Kumari Nitu, Jha Anupama, Vasudeva Pawan, Agrawal Usha
National Institute of Pathology, Indian Council of Medical Research, New Delhi, India.
Department of Urology, VMMC and Safdarjung Hospital, New Delhi, India.

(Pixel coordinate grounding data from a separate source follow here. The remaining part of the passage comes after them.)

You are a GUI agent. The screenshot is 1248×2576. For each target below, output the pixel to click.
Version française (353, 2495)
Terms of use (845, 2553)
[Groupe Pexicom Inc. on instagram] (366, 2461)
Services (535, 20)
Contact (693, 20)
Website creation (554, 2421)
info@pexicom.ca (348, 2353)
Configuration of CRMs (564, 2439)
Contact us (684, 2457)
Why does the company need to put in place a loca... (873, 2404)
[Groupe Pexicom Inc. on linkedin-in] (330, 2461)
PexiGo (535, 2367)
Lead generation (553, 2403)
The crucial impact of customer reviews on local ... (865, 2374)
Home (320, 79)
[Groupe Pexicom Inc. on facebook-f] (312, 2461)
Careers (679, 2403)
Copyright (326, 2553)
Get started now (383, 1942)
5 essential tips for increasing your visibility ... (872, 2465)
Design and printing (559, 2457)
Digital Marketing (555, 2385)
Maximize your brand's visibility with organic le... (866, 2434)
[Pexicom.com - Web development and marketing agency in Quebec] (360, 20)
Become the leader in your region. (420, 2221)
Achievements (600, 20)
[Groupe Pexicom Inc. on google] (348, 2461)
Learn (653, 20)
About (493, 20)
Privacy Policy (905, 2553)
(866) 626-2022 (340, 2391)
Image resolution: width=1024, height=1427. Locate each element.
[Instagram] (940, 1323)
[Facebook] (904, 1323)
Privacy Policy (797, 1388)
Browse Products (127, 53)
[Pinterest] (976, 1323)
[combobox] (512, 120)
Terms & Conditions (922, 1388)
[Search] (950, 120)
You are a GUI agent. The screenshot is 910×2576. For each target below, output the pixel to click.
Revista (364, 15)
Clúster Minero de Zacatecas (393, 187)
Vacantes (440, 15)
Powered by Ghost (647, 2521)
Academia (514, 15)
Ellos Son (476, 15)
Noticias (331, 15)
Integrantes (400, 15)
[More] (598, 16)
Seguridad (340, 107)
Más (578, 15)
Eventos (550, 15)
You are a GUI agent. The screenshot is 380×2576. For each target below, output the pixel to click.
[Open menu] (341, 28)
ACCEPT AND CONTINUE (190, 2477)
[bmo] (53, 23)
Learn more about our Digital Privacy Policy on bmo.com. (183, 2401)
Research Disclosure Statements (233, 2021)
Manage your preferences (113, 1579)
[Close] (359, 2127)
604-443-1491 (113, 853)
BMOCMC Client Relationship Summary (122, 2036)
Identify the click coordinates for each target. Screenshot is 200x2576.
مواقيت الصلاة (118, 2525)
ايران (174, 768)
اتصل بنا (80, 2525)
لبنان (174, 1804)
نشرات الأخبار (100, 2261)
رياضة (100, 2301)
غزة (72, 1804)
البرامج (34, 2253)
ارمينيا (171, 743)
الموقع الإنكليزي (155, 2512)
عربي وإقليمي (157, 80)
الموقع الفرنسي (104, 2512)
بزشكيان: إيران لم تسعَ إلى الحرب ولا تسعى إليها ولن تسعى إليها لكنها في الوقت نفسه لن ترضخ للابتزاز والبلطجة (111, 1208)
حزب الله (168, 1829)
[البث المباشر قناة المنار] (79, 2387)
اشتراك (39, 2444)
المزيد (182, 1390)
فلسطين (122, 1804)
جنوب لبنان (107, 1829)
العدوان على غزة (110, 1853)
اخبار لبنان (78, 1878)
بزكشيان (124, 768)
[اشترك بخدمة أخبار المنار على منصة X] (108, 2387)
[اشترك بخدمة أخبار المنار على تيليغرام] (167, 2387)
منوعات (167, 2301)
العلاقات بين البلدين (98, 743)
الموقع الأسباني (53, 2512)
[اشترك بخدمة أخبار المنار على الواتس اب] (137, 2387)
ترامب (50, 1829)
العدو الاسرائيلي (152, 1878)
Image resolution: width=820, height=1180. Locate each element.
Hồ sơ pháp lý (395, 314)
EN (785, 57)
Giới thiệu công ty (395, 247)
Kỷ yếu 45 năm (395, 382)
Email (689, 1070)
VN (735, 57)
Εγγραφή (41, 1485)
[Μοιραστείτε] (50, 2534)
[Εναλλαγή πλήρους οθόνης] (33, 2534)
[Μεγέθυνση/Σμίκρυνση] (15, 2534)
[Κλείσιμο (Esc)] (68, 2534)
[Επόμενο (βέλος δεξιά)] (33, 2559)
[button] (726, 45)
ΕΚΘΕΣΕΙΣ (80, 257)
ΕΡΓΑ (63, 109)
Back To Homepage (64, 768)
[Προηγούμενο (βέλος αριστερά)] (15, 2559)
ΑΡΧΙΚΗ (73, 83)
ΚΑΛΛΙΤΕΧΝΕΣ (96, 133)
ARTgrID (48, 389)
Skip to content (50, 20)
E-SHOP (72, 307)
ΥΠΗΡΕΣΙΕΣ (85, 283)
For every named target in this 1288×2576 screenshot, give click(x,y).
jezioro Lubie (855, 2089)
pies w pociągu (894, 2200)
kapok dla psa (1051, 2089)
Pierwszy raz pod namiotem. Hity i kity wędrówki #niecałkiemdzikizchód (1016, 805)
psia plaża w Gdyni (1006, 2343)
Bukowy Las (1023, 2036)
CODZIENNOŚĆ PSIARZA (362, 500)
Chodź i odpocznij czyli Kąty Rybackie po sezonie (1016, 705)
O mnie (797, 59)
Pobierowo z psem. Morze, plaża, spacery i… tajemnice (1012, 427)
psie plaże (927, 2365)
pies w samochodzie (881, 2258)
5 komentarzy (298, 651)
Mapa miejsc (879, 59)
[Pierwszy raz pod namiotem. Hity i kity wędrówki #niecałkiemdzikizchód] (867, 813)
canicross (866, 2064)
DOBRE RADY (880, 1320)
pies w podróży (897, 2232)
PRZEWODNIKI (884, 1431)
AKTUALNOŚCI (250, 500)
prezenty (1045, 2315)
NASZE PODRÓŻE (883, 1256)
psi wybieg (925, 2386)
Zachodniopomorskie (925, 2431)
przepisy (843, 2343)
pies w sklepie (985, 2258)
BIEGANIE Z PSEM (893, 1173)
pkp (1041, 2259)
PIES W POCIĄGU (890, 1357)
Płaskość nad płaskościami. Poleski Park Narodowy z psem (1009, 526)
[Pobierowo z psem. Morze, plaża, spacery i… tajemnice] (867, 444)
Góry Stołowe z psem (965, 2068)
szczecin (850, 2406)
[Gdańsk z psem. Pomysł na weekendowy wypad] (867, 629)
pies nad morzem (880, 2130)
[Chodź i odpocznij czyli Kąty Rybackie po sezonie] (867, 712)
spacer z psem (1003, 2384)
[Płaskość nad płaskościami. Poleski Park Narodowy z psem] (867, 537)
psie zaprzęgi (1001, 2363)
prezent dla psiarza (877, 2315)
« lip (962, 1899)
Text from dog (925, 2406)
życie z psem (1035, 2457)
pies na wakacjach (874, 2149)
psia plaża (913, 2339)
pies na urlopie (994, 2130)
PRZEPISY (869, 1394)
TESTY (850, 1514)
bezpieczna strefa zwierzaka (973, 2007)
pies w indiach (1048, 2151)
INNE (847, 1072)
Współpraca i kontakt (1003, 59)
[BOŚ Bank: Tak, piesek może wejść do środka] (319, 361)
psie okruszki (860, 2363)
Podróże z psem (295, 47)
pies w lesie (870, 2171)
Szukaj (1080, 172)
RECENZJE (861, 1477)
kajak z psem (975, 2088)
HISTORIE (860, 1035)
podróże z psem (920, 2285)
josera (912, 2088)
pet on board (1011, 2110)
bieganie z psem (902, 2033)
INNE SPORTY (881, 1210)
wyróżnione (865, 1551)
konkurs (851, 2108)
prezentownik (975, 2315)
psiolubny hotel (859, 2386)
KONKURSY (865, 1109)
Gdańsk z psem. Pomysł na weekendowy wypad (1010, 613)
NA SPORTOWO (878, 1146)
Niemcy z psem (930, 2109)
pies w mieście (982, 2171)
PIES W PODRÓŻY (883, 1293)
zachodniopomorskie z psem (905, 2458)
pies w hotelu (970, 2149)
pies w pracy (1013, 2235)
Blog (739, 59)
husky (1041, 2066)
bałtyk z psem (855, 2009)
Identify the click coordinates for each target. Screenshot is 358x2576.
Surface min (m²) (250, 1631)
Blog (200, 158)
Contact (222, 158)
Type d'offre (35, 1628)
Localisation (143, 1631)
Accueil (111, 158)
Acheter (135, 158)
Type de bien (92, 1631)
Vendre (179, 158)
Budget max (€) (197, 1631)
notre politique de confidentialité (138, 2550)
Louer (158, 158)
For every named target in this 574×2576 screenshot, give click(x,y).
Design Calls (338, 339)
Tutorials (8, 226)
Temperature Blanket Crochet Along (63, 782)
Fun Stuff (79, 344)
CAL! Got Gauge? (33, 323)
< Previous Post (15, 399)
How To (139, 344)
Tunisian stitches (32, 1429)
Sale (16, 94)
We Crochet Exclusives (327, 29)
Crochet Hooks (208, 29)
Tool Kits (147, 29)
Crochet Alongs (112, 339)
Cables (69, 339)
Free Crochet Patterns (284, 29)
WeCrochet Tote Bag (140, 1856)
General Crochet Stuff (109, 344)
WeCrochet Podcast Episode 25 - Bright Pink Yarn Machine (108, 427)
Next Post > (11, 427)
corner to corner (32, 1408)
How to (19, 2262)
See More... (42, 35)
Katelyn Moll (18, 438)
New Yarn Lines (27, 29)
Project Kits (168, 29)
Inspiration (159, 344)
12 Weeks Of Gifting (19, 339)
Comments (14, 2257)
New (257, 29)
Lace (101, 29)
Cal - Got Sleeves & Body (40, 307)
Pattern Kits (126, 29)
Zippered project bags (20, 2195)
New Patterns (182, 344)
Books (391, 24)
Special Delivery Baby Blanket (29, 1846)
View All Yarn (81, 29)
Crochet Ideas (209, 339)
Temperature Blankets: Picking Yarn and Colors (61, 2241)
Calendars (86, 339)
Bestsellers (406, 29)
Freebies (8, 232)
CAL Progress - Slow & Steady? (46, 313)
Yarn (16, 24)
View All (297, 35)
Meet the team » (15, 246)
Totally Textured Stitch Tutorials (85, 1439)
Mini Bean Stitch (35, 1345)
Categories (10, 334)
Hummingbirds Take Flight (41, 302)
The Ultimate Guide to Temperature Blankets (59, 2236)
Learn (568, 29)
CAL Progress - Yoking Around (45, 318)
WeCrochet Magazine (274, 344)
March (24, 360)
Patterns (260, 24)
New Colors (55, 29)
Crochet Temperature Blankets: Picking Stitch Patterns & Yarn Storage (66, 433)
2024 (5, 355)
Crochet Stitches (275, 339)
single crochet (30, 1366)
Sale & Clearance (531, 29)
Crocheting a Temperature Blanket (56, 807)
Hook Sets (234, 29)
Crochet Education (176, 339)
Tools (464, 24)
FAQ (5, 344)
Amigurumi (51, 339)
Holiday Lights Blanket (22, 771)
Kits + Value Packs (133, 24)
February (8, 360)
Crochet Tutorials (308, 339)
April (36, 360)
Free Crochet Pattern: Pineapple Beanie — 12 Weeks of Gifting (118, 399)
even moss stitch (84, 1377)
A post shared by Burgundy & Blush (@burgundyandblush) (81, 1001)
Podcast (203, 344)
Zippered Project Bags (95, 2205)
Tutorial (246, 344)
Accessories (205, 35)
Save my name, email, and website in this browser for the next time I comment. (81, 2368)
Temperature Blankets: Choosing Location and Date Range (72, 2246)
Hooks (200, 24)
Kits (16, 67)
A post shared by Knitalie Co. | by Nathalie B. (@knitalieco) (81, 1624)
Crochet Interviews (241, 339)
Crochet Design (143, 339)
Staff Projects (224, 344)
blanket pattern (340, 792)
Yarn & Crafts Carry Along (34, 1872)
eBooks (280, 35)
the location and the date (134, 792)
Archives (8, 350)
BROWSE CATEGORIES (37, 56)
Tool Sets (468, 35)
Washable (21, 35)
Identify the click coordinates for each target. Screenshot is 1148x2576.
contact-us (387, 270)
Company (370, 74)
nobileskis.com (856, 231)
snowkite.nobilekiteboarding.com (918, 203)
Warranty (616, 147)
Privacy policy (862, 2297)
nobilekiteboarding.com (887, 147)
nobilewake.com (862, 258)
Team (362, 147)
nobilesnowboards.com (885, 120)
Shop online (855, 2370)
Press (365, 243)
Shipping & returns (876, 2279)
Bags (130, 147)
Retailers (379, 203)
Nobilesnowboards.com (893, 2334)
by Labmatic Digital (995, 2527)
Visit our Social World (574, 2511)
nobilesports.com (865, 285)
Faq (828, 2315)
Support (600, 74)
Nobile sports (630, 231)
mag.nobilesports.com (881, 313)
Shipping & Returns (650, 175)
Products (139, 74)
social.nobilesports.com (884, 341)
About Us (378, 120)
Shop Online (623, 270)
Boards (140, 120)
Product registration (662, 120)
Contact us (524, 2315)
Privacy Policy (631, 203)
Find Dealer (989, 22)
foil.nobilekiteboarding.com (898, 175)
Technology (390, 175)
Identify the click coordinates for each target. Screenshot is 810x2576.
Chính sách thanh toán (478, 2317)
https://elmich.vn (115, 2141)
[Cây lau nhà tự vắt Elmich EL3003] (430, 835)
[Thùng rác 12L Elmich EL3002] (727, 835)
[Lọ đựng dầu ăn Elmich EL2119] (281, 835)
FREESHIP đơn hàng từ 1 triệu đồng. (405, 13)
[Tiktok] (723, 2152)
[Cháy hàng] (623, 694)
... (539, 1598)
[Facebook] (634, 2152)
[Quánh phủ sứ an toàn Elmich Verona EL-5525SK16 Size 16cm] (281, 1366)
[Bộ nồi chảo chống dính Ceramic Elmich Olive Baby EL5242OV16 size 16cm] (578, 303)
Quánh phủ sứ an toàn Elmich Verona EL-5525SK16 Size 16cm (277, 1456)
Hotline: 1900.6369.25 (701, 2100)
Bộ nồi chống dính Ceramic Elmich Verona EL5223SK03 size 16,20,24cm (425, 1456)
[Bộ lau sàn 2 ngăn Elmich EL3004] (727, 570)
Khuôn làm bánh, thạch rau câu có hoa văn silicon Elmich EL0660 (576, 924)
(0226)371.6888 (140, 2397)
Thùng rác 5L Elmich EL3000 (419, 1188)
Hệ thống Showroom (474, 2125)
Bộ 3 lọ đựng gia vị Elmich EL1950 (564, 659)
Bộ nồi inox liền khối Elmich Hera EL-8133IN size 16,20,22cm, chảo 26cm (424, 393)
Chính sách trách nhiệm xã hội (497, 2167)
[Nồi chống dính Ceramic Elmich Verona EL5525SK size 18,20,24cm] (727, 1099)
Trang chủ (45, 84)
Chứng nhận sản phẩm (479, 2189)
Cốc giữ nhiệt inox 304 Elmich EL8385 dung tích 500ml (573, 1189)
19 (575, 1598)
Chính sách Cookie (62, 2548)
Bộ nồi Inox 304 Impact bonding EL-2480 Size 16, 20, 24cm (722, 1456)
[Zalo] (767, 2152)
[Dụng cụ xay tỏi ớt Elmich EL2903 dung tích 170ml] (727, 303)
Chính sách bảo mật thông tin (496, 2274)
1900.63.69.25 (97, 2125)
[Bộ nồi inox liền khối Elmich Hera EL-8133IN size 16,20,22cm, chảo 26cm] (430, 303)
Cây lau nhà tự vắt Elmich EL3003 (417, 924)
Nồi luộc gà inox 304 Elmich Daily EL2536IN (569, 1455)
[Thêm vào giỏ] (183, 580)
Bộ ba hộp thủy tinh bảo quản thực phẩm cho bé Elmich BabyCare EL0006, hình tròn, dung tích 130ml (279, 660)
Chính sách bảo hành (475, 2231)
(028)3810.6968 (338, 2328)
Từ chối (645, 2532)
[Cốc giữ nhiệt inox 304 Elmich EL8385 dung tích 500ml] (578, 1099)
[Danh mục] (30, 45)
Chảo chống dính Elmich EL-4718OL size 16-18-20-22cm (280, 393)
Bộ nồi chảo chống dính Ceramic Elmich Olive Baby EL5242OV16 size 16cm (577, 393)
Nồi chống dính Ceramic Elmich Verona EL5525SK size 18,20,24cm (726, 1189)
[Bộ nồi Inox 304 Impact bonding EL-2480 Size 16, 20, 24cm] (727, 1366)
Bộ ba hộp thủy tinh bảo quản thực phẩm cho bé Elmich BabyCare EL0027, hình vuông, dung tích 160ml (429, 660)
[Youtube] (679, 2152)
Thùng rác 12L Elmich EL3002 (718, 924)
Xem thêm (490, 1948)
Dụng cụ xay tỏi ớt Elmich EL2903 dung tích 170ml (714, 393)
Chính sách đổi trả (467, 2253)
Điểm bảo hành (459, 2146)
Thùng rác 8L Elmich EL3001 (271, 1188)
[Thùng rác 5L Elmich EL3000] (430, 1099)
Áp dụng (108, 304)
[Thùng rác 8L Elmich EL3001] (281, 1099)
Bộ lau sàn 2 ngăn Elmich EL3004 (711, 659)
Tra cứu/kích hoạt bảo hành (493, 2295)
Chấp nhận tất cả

Iran J Med Sci. 2017 May;42(3):318-321.
Micropapillary variant of urothelial carcinoma (UC) of the bladder is an aggressive tumour, comprising 0.6-6% of all UC. It generally presents with high-grade and stage, and has been reported as having a worse prognosis when compared to traditional UC. We report the case of a 58-year-old man who presented with macroscopic haematuria. The patient was diagnosed with high-grade urothelial carcinoma and returned with recurrence after 16 months. Histopathology after transurethral biopsy revealed a non-muscle invasive high-grade bladder tumour at first presentation, whereas tumour recurrence was reported after 1.5years. The histopathology at recurrence revealed a high-grade, muscle invasive, micropapillary variant of urothelial carcinoma with focal adenomatous morphology. Immunohistochemical expression of CK7/CK20 in tumour cells and negativity for PSA, AMACR, and CDX2 in paraffin section helped in identifying the tumour as primary in the urinary bladder. Radical cystectomy was performed and the patient has no distant metastases on follow-up. The specific morphology even within the high-grade urothelial cancer cases is important to discern for proper treatment.
膀胱尿路上皮癌(UC)的微乳头变型是一种侵袭性肿瘤,占所有UC的0.6 - 6%。它通常表现为高级别和高分期,据报道与传统UC相比预后更差。我们报告一例58岁男性患者,表现为肉眼血尿。该患者被诊断为高级别尿路上皮癌,16个月后复发。经尿道活检后的组织病理学显示初次就诊时为非肌层浸润性高级别膀胱肿瘤,而1.5年后报告肿瘤复发。复发时的组织病理学显示为高级别、肌层浸润性、尿路上皮癌的微乳头变型,伴有局灶性腺瘤样形态。肿瘤细胞中CK7/CK20的免疫组化表达以及石蜡切片中PSA、AMACR和CDX2阴性有助于将肿瘤确定为膀胱原发性肿瘤。患者接受了根治性膀胱切除术,随访时无远处转移。即使在高级别尿路上皮癌病例中,特定的形态对于正确治疗的辨别也很重要。